**Passage to read**
───

A tractor was mowing one of the meadows. It attracted thousands of wagtails and pipits. Every time the tractor passed they flew up. Later a group of 30 Storks arrived from a high altitude. Birds of prey: 3 Steppe and 1 Spotted Eagle, Lesser Kestrels, 2 Marsh Harriers.
From Salalah we drove west to the Raysut Harbour 27 February. We didn't get permission to enter the harbour area, so we drove around a little compound, past a BP-office, until we reached a cliff overlooking the sea. To our surprise at least 20 Red-billed Tropic Birds were circling around above the water, calling loud. In the water were large shoals of fish with a length of about 30 cm. The water seemed to boil, so much fish there was!
From Raysut we drove the 30 km to the blowholes of Mugsaihl and camped on the beach. The blowholes are nice, it sounds like a giant monster with asthma. On the beach and in Khwar Mugsaihl [IBO32] Redshanks, Godwits and Grey Herons, a 'Dutch' mixture.
Next mourning we drove a bit further to the west. The winding road in and out of the valley of Wadi Afwal is a wonderful example of road engineering. This area was a natural border during the communist uprising 25 years ago.
Further to the west the coast was beautiful: a rugged landscape with beautiful sandy beaches. We saw only a few birds, but the whole atmosphere was impressing. Several Manta Rays jumped out of the water.
Road to Marmul and to the coast
On February 28 we drove first via Teetam and Ayun to Thumray through some nice landscapes, sometimes very flat and open with no life on first sight. When you looked better there were even flowering plants with butterflies and lizards. The big wadi's were beautiful, but not many birds. Only some Fan-tailed Raven and Steppe Eagles.
After we passed Thumray the landscape became even more empty. On 17.43 N, 54.18 E the desert was a bit greener then elsewhere however. We spent some time birding, we needed the time, several new species:
10 Bar-tailed Desert Larks, not easy to distinguish from the Dunn's
8 Short-toed Larks
1 Hoopoe Lark; a wonderful bird when singing
1 Desert Warbler
1 Desert Wheatear
a couple of Sandgrouse spec.
We camped several km from the main road near a drinking place for camels. Hardly any birds, only some Sandgrouses. It was a very dark and silent night. Silence and 1001 stars, something you won't find in Holland.

───

**Short exercise 1**
For each statement below, say yes or no according to the birding notes above, and quote the words of the notes that decide it. (a) The travelers were allowed to enter the Raysut Harbour area. (b) Near the blowholes of Mugsaihl, the travelers camped on the beach. (c) A single Hoopoe Lark was recorded.
**Short exercise 2**
Using the birding notes above, answer each question on its own line, marked as the questions are.
(a) How many Red-billed Tropic Birds were circling above the water near Raysut?
(b) What was the approximate length of the fish in the shoals?
(c) Where did the travelers camp after passing Thumray?
**Short exercise 3**
Go on with the birding notes from the point where they stop.
The lines that come next have no connection to the birding notes above.

───

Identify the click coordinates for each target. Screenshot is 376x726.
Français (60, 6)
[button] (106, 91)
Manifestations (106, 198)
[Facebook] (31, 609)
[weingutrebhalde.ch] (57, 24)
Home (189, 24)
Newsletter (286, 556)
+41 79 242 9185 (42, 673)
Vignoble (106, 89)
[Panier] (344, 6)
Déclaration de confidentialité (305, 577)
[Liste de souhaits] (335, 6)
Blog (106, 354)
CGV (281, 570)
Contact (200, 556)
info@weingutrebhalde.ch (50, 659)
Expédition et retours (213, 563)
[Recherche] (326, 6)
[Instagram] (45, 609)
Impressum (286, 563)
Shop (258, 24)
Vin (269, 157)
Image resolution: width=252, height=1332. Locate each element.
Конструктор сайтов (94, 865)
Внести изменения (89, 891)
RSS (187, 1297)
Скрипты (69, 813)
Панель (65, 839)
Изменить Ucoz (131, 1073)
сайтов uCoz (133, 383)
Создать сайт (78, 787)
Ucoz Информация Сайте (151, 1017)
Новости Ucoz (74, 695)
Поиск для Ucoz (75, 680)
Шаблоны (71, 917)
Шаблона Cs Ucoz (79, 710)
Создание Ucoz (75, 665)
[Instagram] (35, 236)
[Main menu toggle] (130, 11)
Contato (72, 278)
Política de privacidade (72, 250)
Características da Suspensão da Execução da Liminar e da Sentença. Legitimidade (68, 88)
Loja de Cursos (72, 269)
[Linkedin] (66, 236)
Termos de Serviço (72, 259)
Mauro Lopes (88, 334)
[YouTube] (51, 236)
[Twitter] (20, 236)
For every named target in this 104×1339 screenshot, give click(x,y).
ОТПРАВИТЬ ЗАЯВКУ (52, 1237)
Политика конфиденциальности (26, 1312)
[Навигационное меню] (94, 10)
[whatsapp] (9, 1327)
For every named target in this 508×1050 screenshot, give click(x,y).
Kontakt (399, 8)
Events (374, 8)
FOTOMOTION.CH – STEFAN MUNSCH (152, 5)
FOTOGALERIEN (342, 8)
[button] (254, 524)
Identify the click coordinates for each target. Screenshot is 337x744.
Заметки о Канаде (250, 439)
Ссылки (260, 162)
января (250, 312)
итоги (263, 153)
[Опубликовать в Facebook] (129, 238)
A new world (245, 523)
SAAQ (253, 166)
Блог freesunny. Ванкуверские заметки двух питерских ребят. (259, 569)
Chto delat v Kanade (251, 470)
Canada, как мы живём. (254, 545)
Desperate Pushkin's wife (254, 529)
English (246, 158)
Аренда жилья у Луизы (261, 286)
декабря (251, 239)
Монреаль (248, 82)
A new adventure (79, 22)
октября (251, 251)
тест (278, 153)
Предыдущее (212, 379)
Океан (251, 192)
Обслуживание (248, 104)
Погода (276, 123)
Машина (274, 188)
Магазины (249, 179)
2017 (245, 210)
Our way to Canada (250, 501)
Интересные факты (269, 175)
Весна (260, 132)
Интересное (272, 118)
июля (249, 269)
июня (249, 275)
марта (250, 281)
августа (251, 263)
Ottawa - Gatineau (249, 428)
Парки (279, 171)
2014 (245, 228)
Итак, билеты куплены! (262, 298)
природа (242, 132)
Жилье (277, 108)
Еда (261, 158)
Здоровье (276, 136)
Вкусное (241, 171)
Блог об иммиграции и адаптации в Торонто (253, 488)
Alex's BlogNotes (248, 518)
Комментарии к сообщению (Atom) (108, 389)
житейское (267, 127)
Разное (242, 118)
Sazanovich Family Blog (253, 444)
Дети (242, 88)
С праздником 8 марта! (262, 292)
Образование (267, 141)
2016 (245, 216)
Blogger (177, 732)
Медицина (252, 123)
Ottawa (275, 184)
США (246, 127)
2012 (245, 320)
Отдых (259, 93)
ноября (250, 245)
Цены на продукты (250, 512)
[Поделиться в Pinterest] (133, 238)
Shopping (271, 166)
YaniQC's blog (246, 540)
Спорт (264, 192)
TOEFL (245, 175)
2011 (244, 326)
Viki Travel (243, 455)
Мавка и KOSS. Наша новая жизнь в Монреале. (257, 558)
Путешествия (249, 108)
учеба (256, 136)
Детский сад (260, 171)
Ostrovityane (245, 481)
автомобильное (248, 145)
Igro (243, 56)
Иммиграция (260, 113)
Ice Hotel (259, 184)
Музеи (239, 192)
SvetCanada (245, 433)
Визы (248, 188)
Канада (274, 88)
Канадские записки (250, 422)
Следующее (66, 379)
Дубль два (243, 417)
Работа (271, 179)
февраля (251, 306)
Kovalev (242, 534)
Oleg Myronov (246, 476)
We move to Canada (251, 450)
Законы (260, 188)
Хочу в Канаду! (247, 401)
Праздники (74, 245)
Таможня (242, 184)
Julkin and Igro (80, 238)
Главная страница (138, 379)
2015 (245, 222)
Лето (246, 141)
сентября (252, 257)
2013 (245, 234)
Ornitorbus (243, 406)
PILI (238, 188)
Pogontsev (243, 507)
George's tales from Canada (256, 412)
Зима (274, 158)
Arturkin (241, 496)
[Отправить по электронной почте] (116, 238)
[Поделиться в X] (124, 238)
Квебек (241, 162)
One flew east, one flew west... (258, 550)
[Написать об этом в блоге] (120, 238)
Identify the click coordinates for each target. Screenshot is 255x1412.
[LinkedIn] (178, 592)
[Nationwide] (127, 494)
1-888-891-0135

───

**Final answer 1**
(a) No: "We didn't get permission to enter the harbour area"
(b) Yes: "drove the 30 km to the blowholes of Mugsaihl and camped on the beach"
(c) Yes: "1 Hoopoe Lark; a wonderful bird when singing"

**Final answer 2**
(a) At least 20
(b) About 30 cm
(c) Several km from the main road, near a drinking place for camels

**Final answer 3**
The next morning we saw trees along the road (18.01 N, 55.01 E). It pointed out to be a PDO-desert farm (PDO = Petroleum Development Oman). As a by-product of the oil search water is found. In this farm water from a deep aquifer is used for irrigation. We kindly got permission to go birding on the farm. Such a rather big green spot must also be a nice surprise for many migrating birds, especially pipits and wagtails.
Pipits:1 Tree, > 10 Tawny Pipit, > 25 Red-throated, 2 Long-billed
Wagtails: Yellow (again different subspecies, including a new one for us: yellow underparts, greenish above, a very prominent white eye-stripe and a wingstripe), hundreds of Citrines
Squacco and Cattle Herons
1 Sparrowhawk, Pallid Harrier, Kestrel and over 5 Lesser Kestrels
2 Brown-Neck Raven
Isabelline Shrikes, Arabian Babbler, Whitethroat
several Phyloscopes (?)
Further along the coast, Saqirah
It was not easy to get through the oilfields of Marmul. Several road signs were missing. But thanks to our Global Position System (GPS) we got through. We paid a short visit to Saqirah, where we found no good beach for camping, but did see some birds: Osprey, Spoonbill, 4 White-phase Western Reef Heron and a Great White Heron. We camped a bit further to the north of Al Lakbi on a beach with 15 Oystercatchers. At that point we were 300 km away from Salalah and 630 km from Muscat as the crow flies.
The next day (2 March) we drove towards Khawr Shumayr, which is an excellent lagoon. The lagoon is also described in the Important Bird Areas in the Middle East as Khawr Ghawi [IBO23], 18.34 N, 56.38 E. We drove from the main road in the direction of the sea and saw 2 Cream-coloured Coursers nearby. The desert changed in dunes with a hundreds of Lesser Sand Plovers! Sand Plovers everywhere. We drove a track through the dunes to the north. On the beach lots of birds, but the group 54 Crab Plovers pleased us most. They were rather shy, but I could make some pictures.
We pitched our tent near the end of the spit. When we were doing that a big falcon came low over. Grey, rather short round wings: a Lanner?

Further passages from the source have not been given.